▸ **INSTRUCTIONS FOR THE TASK**
From the line containing "Task: Expand the" to the line containing "1054x902 pixels. At" in the entries below, reproduce every line exactly, ends included. Nothing else belongs in the copy, and no pictures.

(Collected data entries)

--- START ---

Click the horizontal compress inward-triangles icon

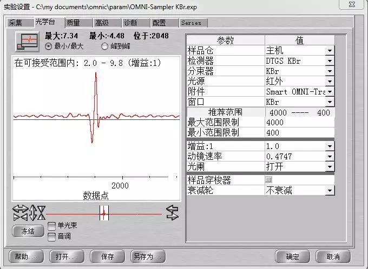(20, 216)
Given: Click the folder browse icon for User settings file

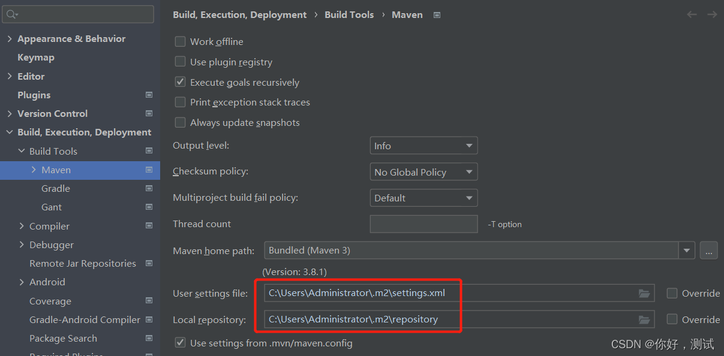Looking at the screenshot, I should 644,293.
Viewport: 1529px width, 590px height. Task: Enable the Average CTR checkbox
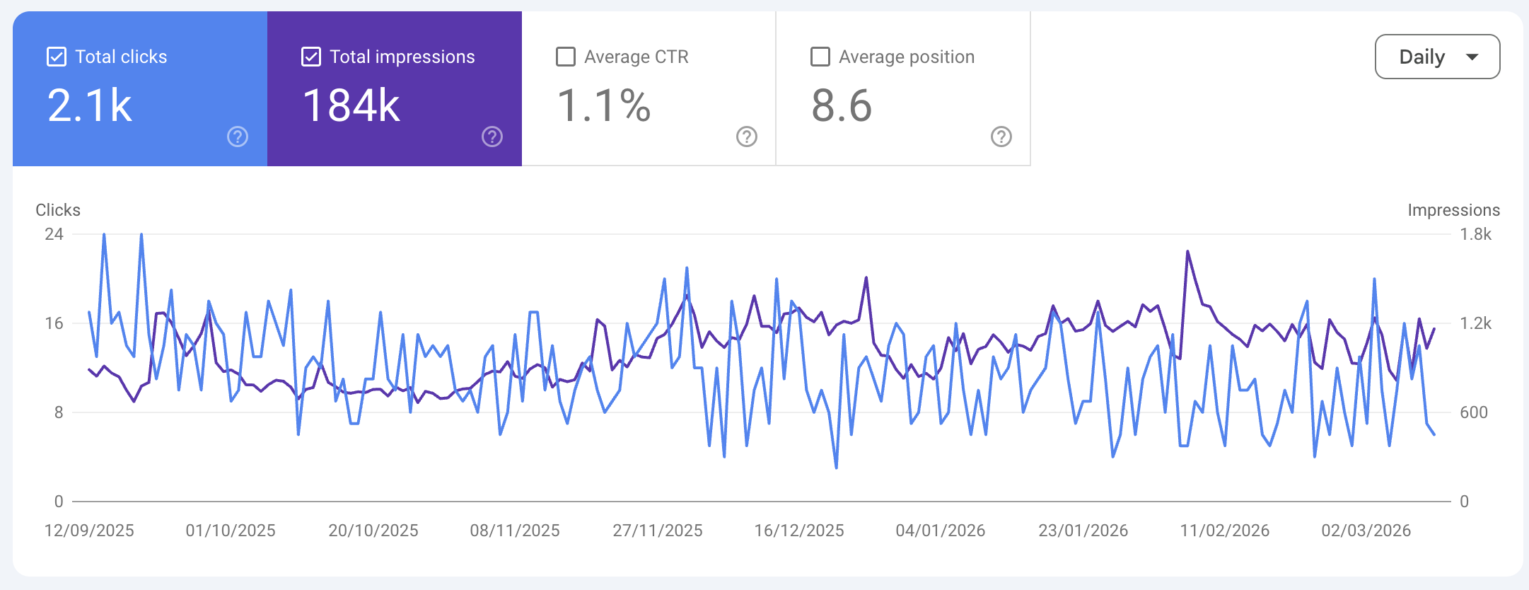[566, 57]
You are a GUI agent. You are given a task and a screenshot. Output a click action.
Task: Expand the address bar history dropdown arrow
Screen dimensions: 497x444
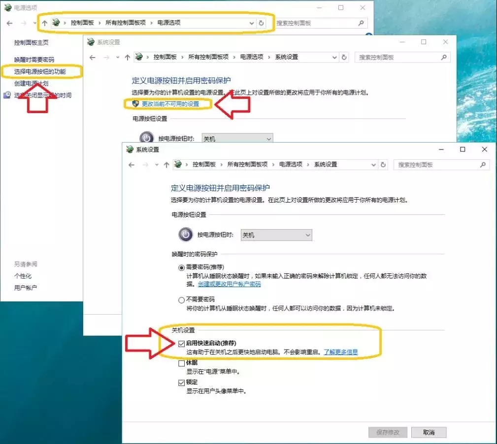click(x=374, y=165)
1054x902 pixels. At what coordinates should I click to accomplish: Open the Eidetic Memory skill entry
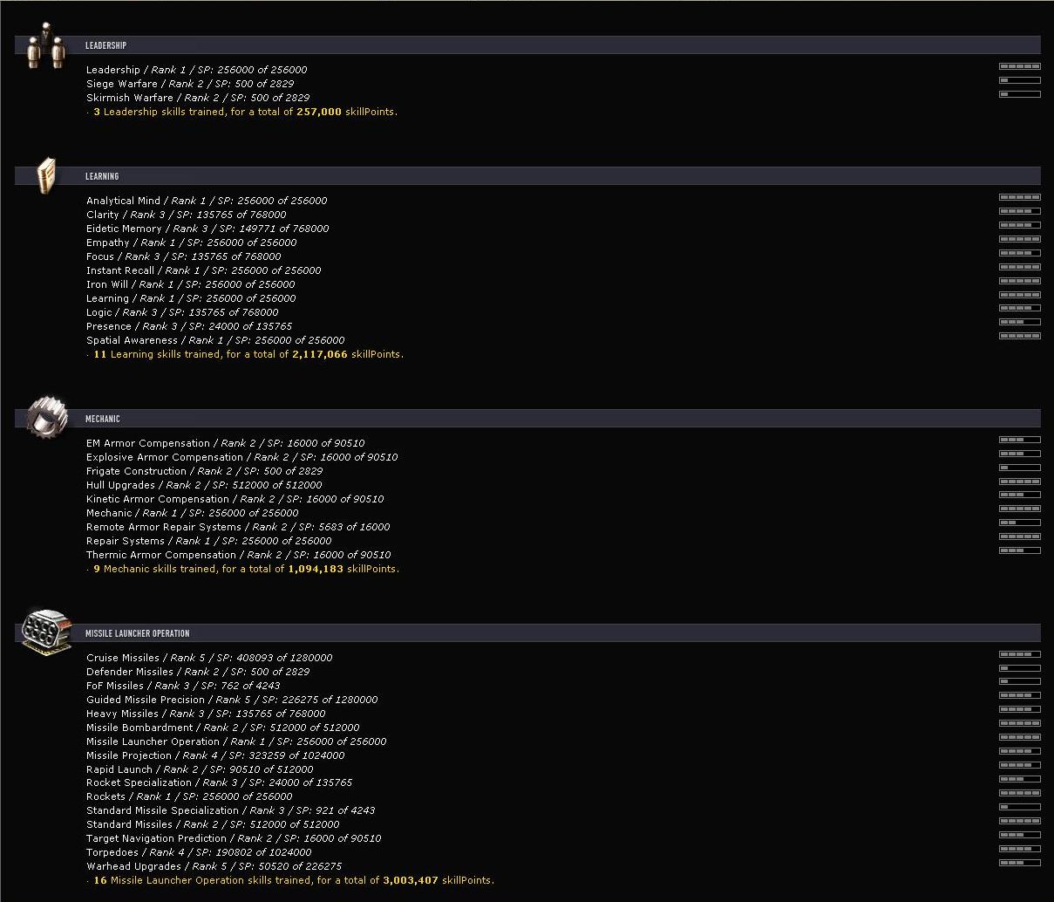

--- END ---
--- START ---

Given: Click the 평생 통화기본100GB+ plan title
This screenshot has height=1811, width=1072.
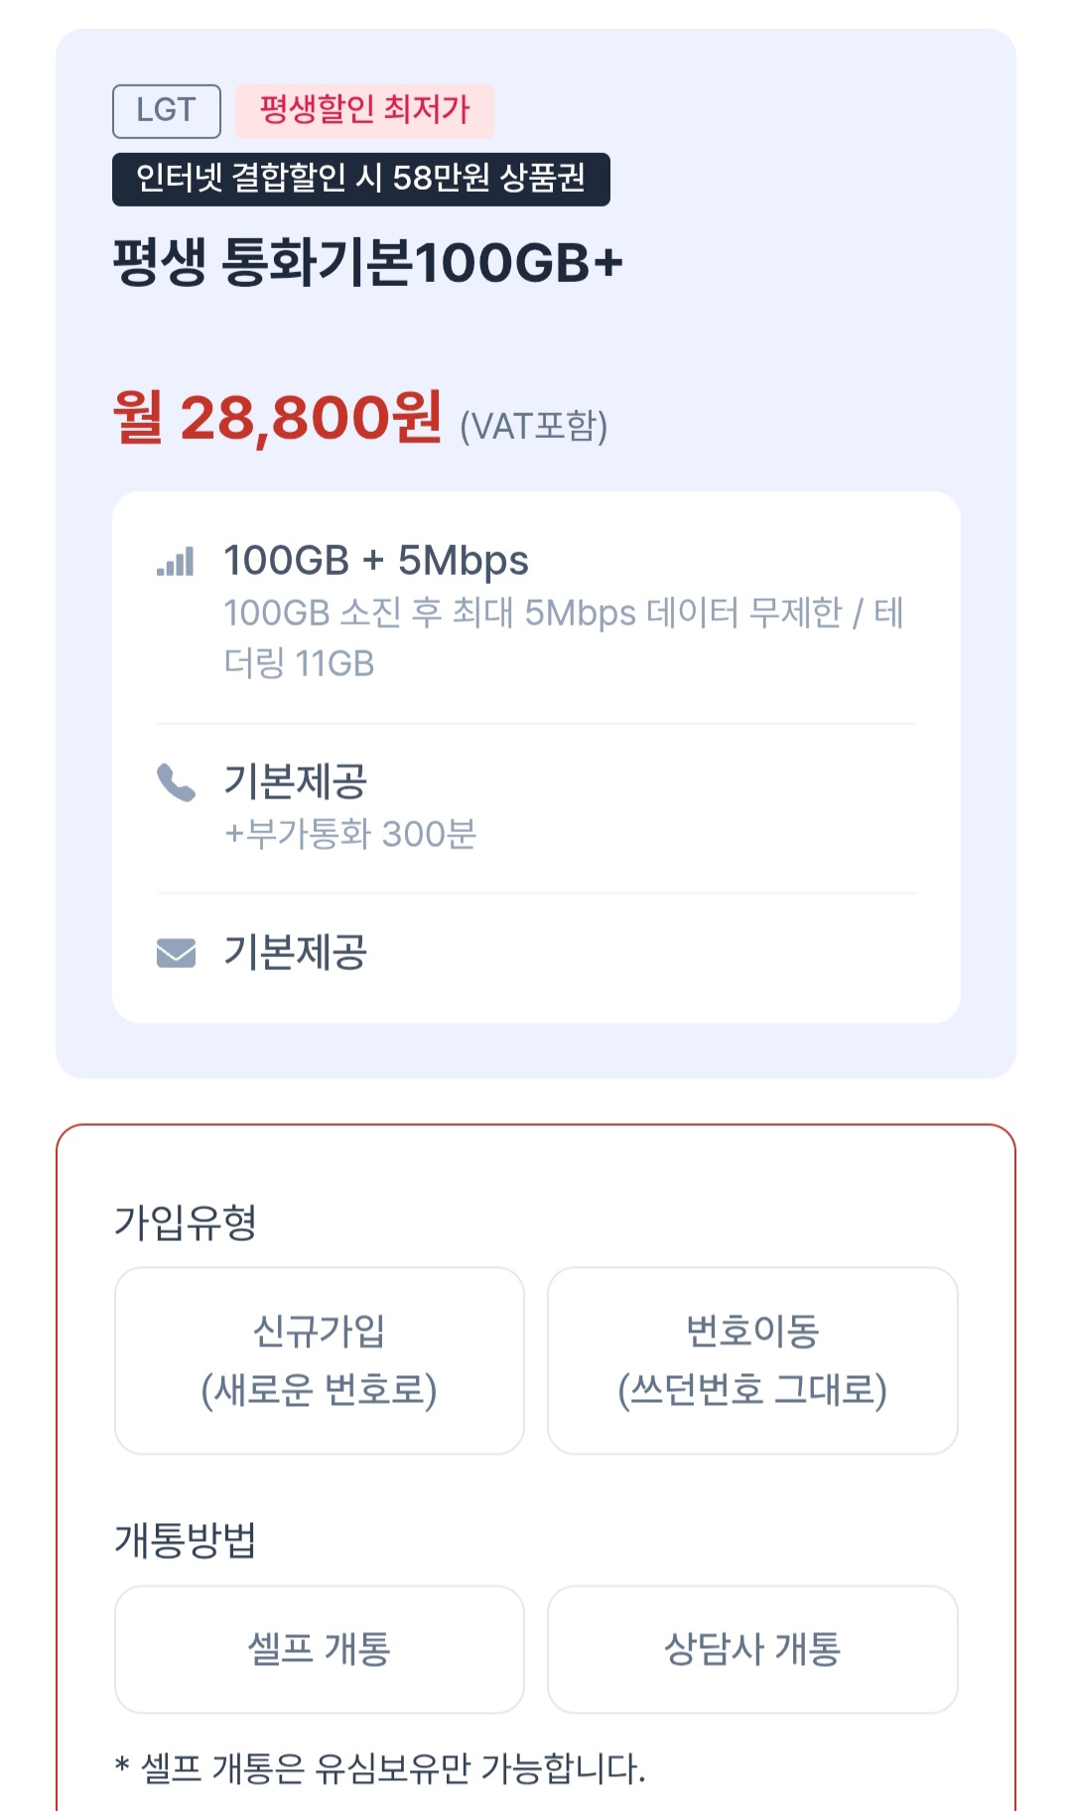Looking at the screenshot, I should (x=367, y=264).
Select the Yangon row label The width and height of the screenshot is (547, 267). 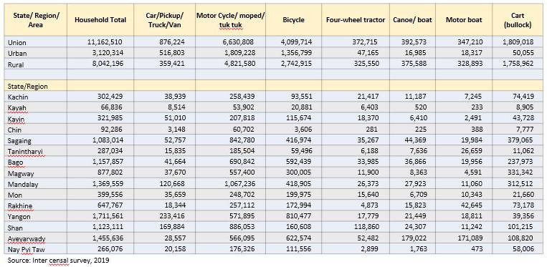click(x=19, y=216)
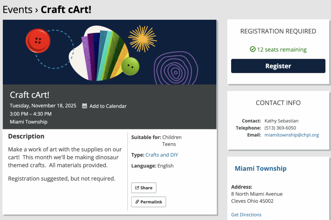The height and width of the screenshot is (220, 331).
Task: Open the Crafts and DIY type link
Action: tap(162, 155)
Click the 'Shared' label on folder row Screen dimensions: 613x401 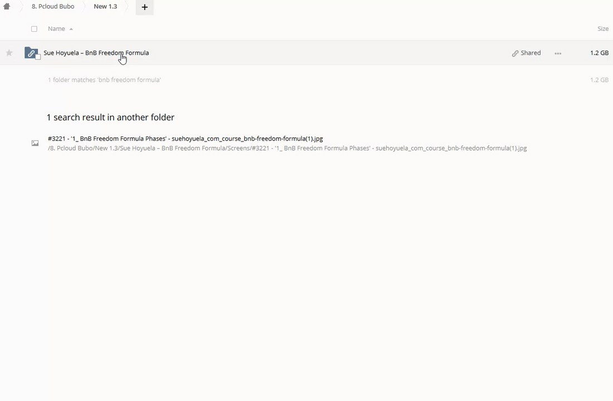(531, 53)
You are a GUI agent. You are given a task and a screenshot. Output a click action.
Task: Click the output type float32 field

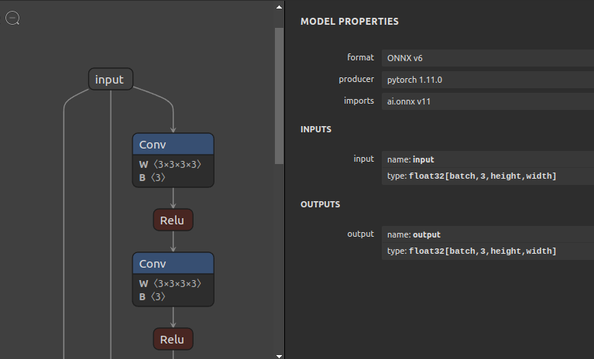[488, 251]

--- END ---

▸ **RESULT OF THIS EXERCISE**
Task: Expand the address bar history dropdown arrow
Screen dimensions: 497x444
click(x=374, y=165)
1054x902 pixels. At what coordinates should I click to accomplish: Open the Eidetic Memory skill entry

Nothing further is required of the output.